◆ **练习说明**
改写从含有“Given: Switch to the grid overview stage”的那一行到含有“Switch to the Gas”的那一行，把其中的“duplicate window”换成“cloned window”，其余内容一律不变。

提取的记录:
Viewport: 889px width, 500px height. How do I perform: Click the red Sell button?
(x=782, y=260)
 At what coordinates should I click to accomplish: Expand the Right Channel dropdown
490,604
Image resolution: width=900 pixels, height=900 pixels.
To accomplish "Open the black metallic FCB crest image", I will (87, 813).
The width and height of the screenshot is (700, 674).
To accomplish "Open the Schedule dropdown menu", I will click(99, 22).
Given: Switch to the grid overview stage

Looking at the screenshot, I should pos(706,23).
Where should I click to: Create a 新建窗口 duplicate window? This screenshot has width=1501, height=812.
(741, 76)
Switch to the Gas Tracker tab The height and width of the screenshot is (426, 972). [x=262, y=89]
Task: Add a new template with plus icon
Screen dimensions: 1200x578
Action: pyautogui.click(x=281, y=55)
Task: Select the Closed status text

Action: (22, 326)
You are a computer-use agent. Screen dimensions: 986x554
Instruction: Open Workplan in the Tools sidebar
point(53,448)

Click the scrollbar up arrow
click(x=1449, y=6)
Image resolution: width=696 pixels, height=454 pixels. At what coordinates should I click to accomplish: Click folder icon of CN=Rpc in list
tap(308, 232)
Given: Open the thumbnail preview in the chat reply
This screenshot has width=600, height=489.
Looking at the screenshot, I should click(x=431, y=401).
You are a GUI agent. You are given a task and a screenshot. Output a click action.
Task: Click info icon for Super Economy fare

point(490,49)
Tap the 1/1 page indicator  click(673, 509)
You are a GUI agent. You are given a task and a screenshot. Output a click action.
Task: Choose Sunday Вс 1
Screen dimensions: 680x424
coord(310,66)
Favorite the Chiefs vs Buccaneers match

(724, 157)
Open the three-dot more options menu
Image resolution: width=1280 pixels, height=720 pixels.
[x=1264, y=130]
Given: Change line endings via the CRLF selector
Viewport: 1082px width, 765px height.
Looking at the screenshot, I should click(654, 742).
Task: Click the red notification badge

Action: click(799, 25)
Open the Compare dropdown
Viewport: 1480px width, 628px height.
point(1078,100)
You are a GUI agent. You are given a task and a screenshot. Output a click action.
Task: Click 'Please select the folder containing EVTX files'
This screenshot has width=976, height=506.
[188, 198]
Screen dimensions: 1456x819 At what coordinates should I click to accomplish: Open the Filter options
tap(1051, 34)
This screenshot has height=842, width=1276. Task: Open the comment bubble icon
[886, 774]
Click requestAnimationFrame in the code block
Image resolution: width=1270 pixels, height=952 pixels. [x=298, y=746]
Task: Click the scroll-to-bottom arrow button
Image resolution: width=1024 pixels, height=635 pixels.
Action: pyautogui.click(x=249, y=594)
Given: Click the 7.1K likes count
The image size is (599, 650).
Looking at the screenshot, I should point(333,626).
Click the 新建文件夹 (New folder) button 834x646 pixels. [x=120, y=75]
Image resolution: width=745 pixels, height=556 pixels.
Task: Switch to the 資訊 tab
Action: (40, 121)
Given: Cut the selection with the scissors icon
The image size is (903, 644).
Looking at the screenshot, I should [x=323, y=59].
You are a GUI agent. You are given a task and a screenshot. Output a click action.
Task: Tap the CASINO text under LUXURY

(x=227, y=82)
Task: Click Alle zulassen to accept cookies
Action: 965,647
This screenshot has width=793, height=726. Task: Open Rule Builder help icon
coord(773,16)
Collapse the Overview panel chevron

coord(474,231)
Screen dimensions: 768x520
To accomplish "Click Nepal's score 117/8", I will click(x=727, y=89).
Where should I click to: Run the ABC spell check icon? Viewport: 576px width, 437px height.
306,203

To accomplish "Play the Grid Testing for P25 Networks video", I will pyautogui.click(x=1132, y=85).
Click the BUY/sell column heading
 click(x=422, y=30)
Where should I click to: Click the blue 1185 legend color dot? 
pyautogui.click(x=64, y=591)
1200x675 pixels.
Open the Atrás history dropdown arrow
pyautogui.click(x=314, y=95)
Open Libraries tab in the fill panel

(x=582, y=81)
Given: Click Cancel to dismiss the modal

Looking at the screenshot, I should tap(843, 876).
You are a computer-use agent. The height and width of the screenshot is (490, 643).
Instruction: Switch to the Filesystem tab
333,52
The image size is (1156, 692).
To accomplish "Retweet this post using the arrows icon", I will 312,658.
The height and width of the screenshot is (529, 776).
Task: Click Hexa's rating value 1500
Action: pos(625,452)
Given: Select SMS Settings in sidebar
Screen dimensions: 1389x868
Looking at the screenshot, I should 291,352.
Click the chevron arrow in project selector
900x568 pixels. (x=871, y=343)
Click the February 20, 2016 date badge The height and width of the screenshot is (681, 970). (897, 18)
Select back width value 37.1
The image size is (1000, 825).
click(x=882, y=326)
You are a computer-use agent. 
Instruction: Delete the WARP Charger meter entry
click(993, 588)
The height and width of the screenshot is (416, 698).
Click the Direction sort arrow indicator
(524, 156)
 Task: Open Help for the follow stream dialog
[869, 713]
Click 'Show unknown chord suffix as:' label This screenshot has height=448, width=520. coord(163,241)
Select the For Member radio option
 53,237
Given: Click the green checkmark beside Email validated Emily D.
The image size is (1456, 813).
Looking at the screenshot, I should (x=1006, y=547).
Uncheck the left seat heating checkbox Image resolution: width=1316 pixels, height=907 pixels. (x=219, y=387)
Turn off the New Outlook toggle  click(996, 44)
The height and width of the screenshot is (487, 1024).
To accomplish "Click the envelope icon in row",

◆ **预期输出**
Given: Switch to the grid overview stage

Looking at the screenshot, I should pos(706,23).
Where should I click to: Create a 新建窗口 cloned window? This screenshot has width=1501, height=812.
(741, 76)
Switch to the Gas Tracker tab The height and width of the screenshot is (426, 972). [x=262, y=89]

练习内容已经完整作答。